How to complete this task: Find "Given: Click EU value 34 in XS row" below and begin at its line; stop after the line with "Screen dimensions: 1040x1040". Output those lines exactly, without pictures.

Stored records:
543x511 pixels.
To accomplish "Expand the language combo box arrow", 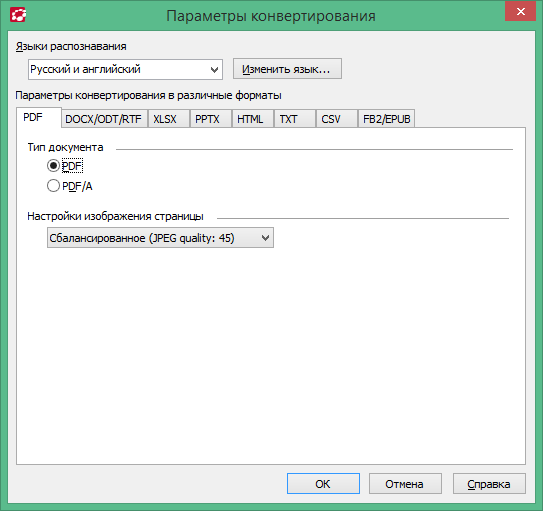I will 214,70.
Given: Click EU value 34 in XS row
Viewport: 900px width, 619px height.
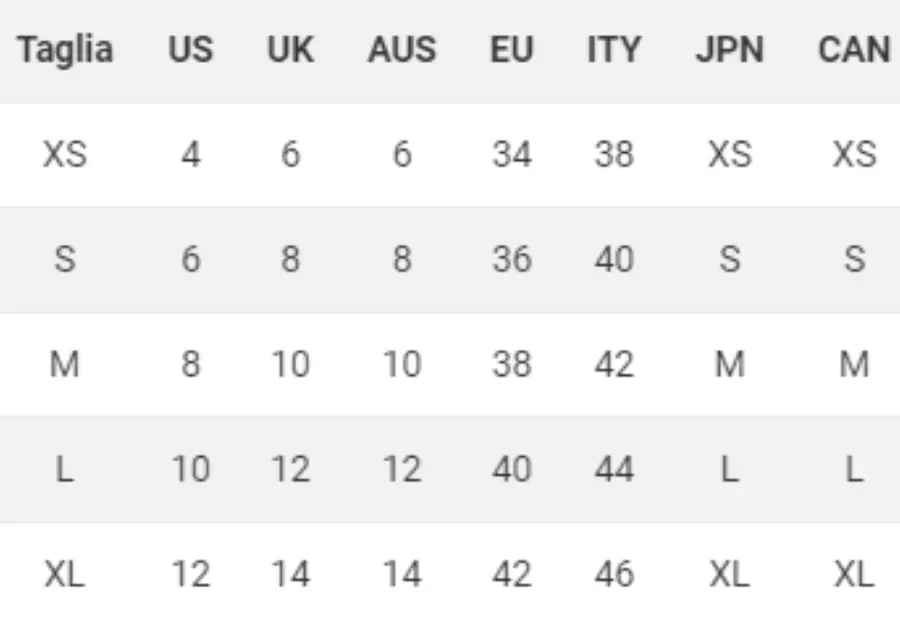Looking at the screenshot, I should [x=511, y=154].
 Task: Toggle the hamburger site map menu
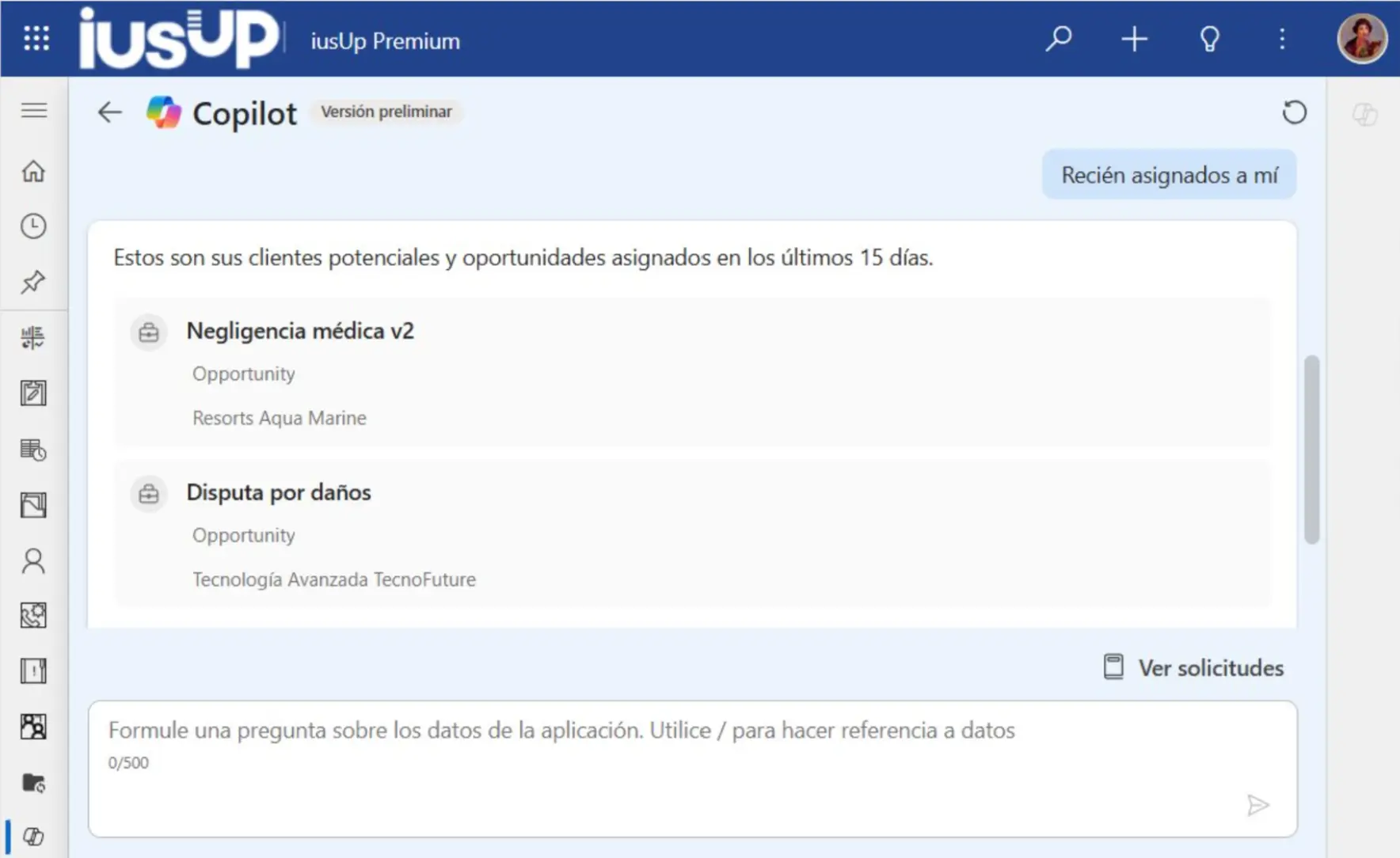coord(34,110)
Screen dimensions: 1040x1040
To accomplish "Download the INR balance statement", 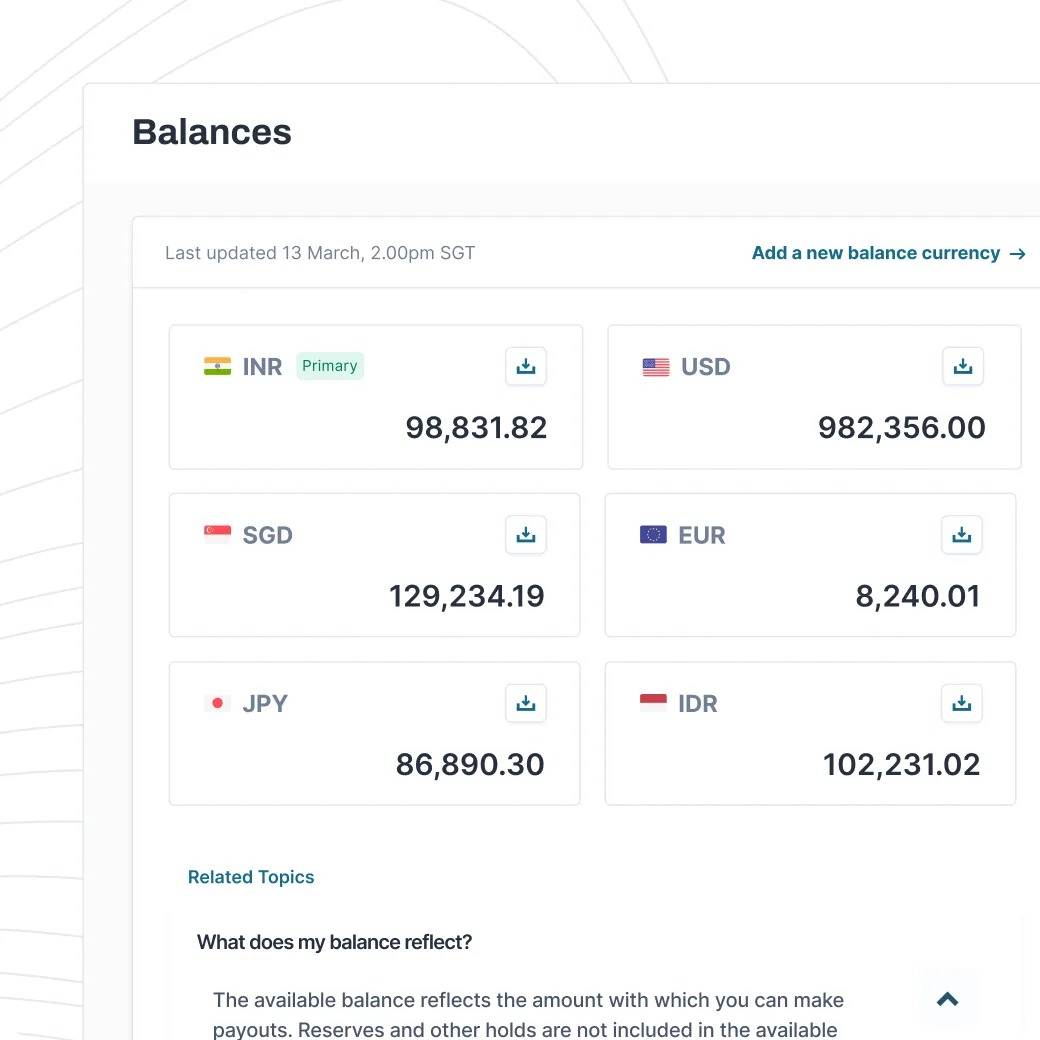I will coord(526,366).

Response area:
Given: Click EU value 34 in XS row
Viewport: 900px width, 619px height.
Looking at the screenshot, I should [x=511, y=154].
 Task: Toggle the hamburger site map menu
coord(34,110)
Screen dimensions: 1040x1040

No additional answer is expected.